19. A method as in claim 11, further comprising:
determining a total number of admissions and using, by the scoring model, the determined total number of admissions.
20. A computer program product as in claim 11, further comprising:
determining for each healthcare facility an overall score characterizing, for a population of historical patients, a likelihood that claims associated with readmissions are likely fraudulent or erroneous; and
weighting an output of the scoring model with the overall score to result in an adjusted score.

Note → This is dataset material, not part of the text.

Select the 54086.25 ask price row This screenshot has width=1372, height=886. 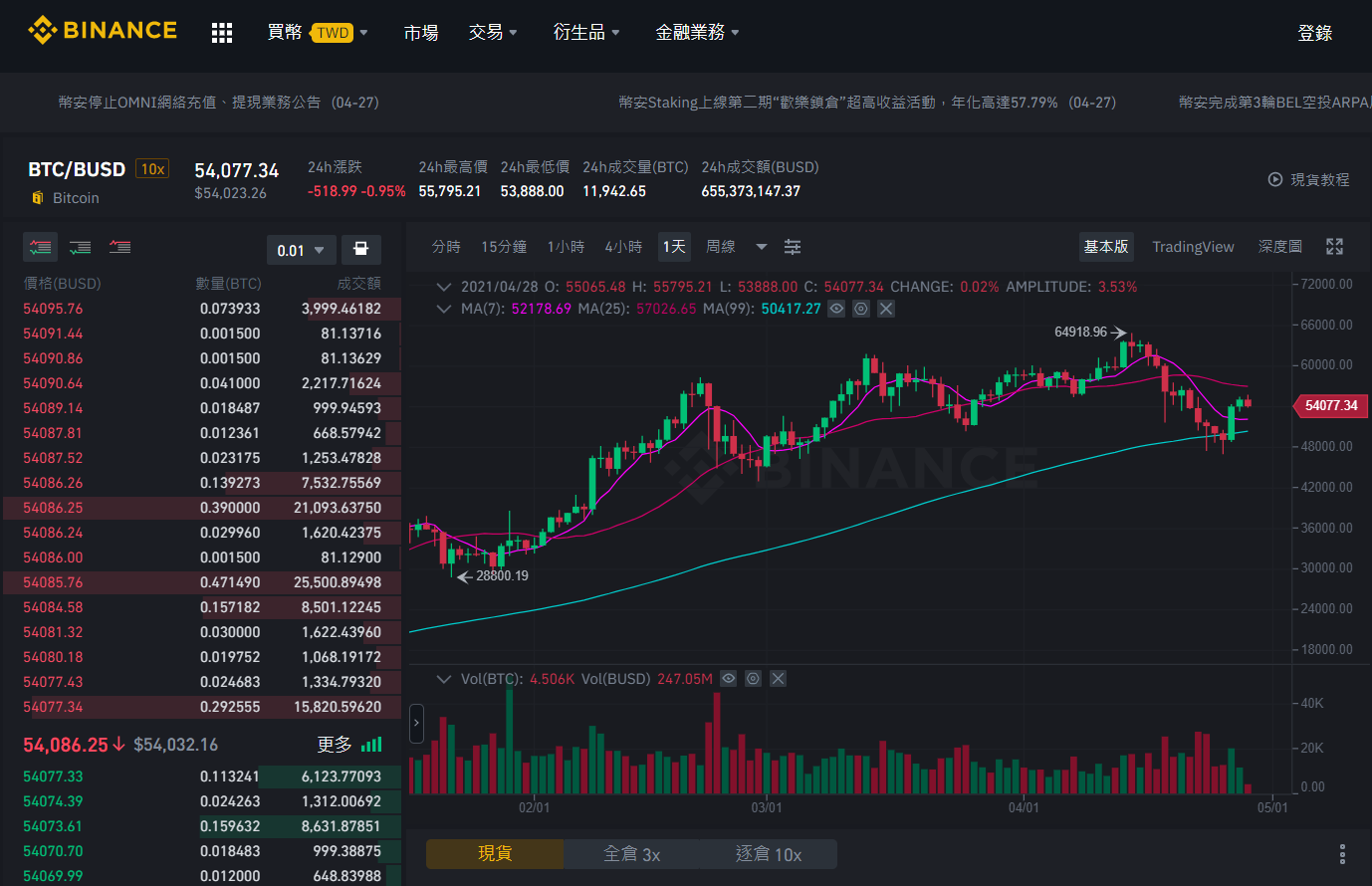tap(202, 508)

21. A computer-implemented method comprising:
receiving data characterizing a sequence of healthcare admissions for a patient, the sequence comprising an initial admission to a first healthcare facility followed by at least one readmission to either the first healthcare facility or another healthcare facility, each admission comprising at least one claim for healthcare insurance reimbursement;
determining, using at least one scoring model and historical patient readmission data, that at least one of the healthcare insurance claims of the sequence is potentially fraudulent or erroneous; and
providing data indicating that at least one of the healthcare insurance claims of the sequence is potentially fraudulent or erroneous based on the determination;
wherein the scoring model uses a function S=(A1*A2*A3*A4*A5*A6) in which:
A1 is a measurement of a likelihood of readmission for the sequence;
A2 is a measurement of deviation of a length of stay from a pre-determined norm for the initial admission;
A3 is a measurement of deviation of a length of stay from pre-determined norms for all admissions in the sequence;
A4 is a measurement of deviation of payment from a pre-determined norm for the initial admission;
A5 is a measurement of deviation of payment from pre-defined norms for all the admissions;
A6 is a measurement based on a gap in days between the admissions; and
A7 is a measurement based on a number of admissions in the sequence.